Written By: GWBush2004 on 12/05/05 at 11:47 am


That's why there are still people in your country that believe that Iraq had something to do with 9-11.


Kind of sounds like generalizing.

Umm, yeah. Is this your feable attempt at making fun of the canadian education system? ;D You do realize that we have private schools up here as well?

Nope.

Subject: Re: Australian executed in Singapore

Written By: limblifter on 12/05/05 at 1:50 pm


Kind of sounds like generalizing.


It's not. Ya see there's a difference between me saying that there are some people in your country, and saying that all of the people in your country.

Subject: Re: Australian executed in Singapore

Written By: MaxwellSmart on 12/05/05 at 4:54 pm




Educated at a government school?

Yes...and you?
Here is the irony.

Subject: Re: Australian executed in Singapore

Written By: Mushroom on 12/05/05 at 4:56 pm


That's why there are still people in your country that believe that Iraq had something to do with 9-11. "Der, it's a muslim country, and since muslims are terrorists they must have had something to do with it."

It's not. Ya see there's a difference between me saying that there are some people in your country, and saying that all of the people in your country.


Actually, people who really paid attention to what was going on all knew that Iraq was not directly responsible for 9/11.

However, even before 9/11, the Saddam administration was an active suporter of other terrorist groups.

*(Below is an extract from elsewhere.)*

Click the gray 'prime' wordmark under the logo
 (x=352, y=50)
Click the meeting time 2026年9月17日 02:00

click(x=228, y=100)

Subject: Re: Australian executed in Singapore

Written By: La Sine Pesroh on 12/05/05 at 7:19 pm


Disgusting.

Subject: Re: Australian executed in Singapore

Written By: Mistress Leola on 12/05/05 at 7:32 pm

News organizations feature human interest stories that their audience will find interesting.  And basically, that's what these stories boil down to for the large majority of people -- human interest.  It's not as though most people reading these stories are seriously interested in examining issues of jurisprudence and due process as they apply to tourists visiting foreign nations.  It's just a juicy story.

And in the human interest mass market, pretty blonde girls trump your average joe.  Its not even necessarily a racial or ethnic issue.  A hot Vietnamese woman would probably get more press than a homely blonde.

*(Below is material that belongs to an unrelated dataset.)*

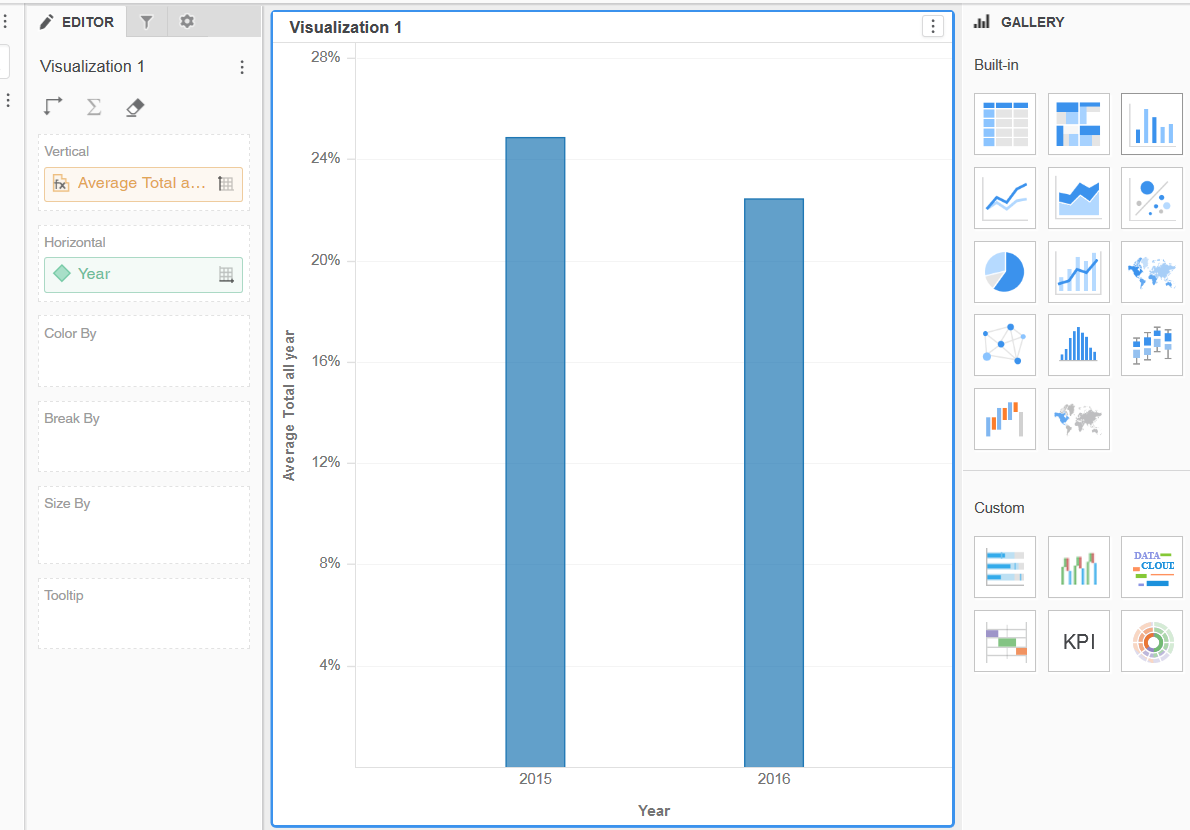Click the eraser icon to clear the visualization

Subject: Re: Australian executed in Singapore

Written By: MaxwellSmart on 12/05/05 at 7:37 pm


News organizations feature human interest stories that their audience will find interesting.

Subject: Re: Australian executed in Singapore

Written By: Mistress Leola on 12/05/05 at 11:28 pm


I tell beautiful women this, invariably the say:
a. They're not beautiful.
b. They claim they do not have it easy and go on with a litany of petty problems.

Sure.


Well, other people's problems are always petty.  It's poor us who got all them real, hard troubles that nobody but Jesus don't hardly knows or understands.  ::)

Subject: Re: Australian executed in Singapore

Written By: MaxwellSmart on 12/06/05 at 1:59 am


Well, other people's problems are always petty.

Subject: Re: Australian executed in Singapore

Written By: McDonald on 12/06/05 at 12:48 pm


Canada ain't exactly a country I want to be with.


Speaking as a Canadian, the feeling is mutual.

Have you ever been to Canada? If so, which parts? Have you ever left the United States at all? I'm curious.

Subject: Re: Australian executed in Singapore

Written By: MaxwellSmart on 12/06/05 at 11:18 pm


Speaking as a Canadian, the feeling is mutual.

Have you ever been to Canada? If so, which parts? Have you ever left the United States at all? I'm curious.

Well, I'm not widely travelled myself, but I can tell you one thing, travel to other nations and other cultures cannot broaden your mind if you don't want it to.  I've met people who have been to five of seven continents, speak three languages, and have ridden an ass down the old Silk Road...but when you hear them talk, you'd think you were listening to Archie Bunker. 
There's a Zen saying:  The only Zen you obtain by climbing to the top of the mountain is the Zen you bring with you."

You see, maybe GWB has rambled from antipode to antipode from Auckland to St. Johns and arrived at his vews based on a plethora of experience with world's peoples and their ways.  Or...maybe he'll just tell you he has.  Either way, are you going to agree with him?

The notion that first-hand experience enriches your soul is too widely assumed.